Work out how many lines in the data hold the string "agent". Reply with only that number.

-------- GIVEN DATA

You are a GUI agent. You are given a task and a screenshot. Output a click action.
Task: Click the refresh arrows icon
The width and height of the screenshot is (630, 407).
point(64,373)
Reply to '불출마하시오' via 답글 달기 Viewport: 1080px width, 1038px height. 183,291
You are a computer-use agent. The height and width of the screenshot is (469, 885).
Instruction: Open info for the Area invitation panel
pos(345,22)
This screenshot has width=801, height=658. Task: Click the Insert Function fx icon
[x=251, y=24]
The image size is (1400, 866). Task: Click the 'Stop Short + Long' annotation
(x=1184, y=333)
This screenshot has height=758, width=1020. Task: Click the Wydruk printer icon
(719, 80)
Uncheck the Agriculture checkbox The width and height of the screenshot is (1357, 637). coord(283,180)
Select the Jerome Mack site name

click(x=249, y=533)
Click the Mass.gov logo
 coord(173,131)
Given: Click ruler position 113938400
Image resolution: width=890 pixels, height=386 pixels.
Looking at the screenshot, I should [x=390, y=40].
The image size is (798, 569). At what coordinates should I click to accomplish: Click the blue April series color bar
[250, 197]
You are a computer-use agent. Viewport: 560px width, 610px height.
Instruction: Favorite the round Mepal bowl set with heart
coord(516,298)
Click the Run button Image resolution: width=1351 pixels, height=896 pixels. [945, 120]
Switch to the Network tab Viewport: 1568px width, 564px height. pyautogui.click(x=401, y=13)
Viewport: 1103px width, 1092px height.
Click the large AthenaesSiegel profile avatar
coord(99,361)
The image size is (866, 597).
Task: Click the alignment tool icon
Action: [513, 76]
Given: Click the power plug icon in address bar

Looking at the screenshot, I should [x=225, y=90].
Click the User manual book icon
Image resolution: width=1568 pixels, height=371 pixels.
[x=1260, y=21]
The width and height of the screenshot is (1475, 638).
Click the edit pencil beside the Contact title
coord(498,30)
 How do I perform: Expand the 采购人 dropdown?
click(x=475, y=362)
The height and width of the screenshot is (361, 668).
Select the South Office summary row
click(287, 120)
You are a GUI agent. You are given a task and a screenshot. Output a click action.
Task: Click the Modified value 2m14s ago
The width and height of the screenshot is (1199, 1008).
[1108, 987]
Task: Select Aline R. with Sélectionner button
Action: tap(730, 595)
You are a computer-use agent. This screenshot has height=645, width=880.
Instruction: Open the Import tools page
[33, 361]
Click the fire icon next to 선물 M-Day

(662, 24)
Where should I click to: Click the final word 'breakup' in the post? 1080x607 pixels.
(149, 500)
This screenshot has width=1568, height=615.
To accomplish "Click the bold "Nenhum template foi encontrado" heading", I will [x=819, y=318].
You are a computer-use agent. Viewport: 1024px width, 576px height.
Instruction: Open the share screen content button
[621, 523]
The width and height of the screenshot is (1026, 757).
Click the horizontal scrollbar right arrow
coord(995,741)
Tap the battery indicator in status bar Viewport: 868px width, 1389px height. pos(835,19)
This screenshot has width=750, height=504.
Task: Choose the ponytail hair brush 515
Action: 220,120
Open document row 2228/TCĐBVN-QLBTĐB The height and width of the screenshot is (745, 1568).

----------------

▶ WRITTEN REPLY:
6